Can You Use an AED on Someone With an Implanted Defibrillator?

Sudden cardiac arrest is a life-threatening emergency requiring immediate action. Confusion over using an Automated External Defibrillator (AED) on a person with an implanted cardiac device is common, but treatment should never be delayed. External defibrillation is a time-sensitive procedure that offers the best chance of survival. This article provides clear guidance on the necessity and proper technique for using an AED on someone with an internal cardiac device.

Understanding Implanted Cardioverter-Defibrillators and Pacemakers

An Implantable Cardioverter-Defibrillator (ICD) is a small, battery-powered device designed to monitor heart rhythm continuously. Its primary function is to detect dangerous, rapid heart rhythms, such as ventricular fibrillation, and deliver an internal electrical shock to restore a normal heartbeat. Many modern ICDs also have pacemaker capabilities, meaning they can deliver low-energy electrical pulses to keep the heart from beating too slowly.

A standard pacemaker focuses on treating heart rhythms that are too slow or irregular. It primarily uses low-energy electrical impulses to ensure the heart maintains a steady pace. Unlike an ICD, a traditional pacemaker cannot deliver the high-energy shock needed to correct a life-threatening, chaotic rhythm like ventricular fibrillation.

Safety and Necessity of Using an AED

If a person with an implanted device collapses, is unresponsive, and is not breathing normally, the immediate use of an AED is required. Resuscitation guidelines state that the potential benefit of external defibrillation far outweighs any minimal risk to the implanted device. The AED is designed to treat sudden cardiac arrest, a condition that can occur even if the internal ICD has failed to correct the rhythm or if the patient has a pacemaker without defibrillator capabilities.

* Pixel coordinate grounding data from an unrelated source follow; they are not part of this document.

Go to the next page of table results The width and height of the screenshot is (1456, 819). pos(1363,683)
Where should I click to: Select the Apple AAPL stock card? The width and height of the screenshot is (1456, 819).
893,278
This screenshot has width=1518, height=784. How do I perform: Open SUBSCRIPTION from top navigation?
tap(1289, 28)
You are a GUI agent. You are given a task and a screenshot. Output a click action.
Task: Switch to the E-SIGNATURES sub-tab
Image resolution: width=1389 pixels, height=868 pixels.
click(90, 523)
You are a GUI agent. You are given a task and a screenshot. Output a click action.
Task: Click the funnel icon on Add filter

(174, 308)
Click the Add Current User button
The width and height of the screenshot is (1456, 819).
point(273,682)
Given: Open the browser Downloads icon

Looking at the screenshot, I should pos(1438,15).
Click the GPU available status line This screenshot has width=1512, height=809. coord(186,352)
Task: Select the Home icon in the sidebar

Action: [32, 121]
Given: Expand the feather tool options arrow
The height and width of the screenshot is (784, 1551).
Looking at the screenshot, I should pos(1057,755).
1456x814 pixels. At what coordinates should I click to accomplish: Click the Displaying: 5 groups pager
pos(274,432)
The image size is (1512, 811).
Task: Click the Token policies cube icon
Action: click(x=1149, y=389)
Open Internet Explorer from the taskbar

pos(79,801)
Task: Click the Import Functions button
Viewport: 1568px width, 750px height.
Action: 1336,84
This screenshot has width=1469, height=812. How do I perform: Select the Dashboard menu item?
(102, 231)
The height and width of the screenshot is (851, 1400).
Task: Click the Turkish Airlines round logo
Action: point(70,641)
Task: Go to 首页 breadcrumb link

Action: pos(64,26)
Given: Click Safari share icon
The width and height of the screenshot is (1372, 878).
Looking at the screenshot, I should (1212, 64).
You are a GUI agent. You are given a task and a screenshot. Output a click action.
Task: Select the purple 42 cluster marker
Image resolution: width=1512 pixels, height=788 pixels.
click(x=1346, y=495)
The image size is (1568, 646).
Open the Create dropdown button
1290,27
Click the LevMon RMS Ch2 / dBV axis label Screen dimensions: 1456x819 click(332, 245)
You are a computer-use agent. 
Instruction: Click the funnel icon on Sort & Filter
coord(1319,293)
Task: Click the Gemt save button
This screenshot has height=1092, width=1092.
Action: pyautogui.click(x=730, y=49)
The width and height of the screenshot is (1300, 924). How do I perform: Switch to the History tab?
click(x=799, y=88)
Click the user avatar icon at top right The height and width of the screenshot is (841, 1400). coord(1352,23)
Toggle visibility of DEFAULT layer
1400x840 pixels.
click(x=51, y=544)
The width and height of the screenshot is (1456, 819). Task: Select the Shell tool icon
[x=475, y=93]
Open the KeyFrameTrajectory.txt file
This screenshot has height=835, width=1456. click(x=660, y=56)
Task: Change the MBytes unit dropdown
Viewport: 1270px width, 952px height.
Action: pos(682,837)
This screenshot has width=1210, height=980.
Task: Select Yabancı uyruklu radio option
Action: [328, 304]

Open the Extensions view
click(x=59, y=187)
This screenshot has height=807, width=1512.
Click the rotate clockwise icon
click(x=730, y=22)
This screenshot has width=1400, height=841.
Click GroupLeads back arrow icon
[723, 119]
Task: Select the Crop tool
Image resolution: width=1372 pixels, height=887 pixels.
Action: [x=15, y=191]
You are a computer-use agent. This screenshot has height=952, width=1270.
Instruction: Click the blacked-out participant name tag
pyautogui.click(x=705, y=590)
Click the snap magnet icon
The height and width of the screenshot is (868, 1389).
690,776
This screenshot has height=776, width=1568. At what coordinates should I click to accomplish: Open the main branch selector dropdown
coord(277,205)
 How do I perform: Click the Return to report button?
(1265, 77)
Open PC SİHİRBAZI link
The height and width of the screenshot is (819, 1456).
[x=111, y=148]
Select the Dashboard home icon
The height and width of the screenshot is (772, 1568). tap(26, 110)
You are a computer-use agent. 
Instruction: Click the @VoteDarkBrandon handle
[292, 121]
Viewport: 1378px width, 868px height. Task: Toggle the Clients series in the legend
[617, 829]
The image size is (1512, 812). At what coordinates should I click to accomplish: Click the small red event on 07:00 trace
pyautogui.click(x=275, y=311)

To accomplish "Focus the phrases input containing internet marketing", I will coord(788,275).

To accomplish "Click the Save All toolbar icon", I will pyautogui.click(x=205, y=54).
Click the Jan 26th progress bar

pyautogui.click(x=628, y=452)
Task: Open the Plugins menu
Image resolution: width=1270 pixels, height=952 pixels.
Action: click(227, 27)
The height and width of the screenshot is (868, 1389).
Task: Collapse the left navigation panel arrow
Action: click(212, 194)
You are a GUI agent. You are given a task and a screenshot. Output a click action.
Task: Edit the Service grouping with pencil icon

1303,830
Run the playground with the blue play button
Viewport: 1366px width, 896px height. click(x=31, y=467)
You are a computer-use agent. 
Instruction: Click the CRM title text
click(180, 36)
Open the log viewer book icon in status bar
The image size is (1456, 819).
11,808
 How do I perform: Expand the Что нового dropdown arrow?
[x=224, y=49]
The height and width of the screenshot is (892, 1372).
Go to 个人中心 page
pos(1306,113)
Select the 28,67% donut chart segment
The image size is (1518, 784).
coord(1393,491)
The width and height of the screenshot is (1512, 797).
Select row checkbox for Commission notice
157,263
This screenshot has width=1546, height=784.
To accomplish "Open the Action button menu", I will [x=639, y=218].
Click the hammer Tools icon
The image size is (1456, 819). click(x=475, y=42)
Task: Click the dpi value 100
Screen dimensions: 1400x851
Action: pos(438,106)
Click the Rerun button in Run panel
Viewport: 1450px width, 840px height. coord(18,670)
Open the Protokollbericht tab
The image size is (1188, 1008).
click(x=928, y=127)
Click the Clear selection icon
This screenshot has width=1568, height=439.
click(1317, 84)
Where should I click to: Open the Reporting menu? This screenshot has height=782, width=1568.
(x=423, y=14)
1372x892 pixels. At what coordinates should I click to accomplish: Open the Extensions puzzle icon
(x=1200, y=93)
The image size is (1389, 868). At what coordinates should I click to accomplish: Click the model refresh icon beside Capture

Time is the most significant factor in survival; every minute defibrillation is delayed reduces the chance of survival by approximately 10%. If the implanted device has recently delivered a shock, the patient’s muscles may contract. If the patient remains unresponsive, the AED should still be used immediately, as the benefit outweighs the risk of waiting for the internal device to complete its cycle.

While the external shock could temporarily disrupt or damage the implanted device, saving the patient’s life is the primary concern. The AED’s analysis function assesses the heart’s electrical activity and delivers a shock only if a life-threatening rhythm is detected. Follow the AED’s voice prompts and deliver the shock when advised; the internal device can be checked and reprogrammed by a medical professional later.

Specific Placement Guidelines for AED Pads

The primary physical consideration when using an AED on a patient with an implanted device is to avoid placing the external pad directly over the device itself. Implanted devices, which are commonly located just under the skin near the collarbone on the left or right side of the chest, appear as a small bulge with a scar. Placing an AED pad directly on this lump could potentially divert the electrical energy, making the shock ineffective, or cause damage to the internal device.

Rescuers should locate the device and ensure the AED pads are placed at least one inch away from the generator. The standard pad placement is typically one pad on the upper right side of the chest below the collarbone and the other on the side of the left rib cage, below the armpit. If the implanted device is in the path of the standard placement, an alternative technique must be used.

An alternative method is anterior-posterior placement, where one pad is placed on the center of the chest and the other is placed on the back, between the shoulder blades. This configuration ensures the electrical current passes effectively through the heart while completely avoiding the area of the implanted device. Additionally, if the patient has a wet chest or a medication patch in the area, the chest should be dried or the patch removed and the skin wiped before applying the pads to ensure proper electrical conduction.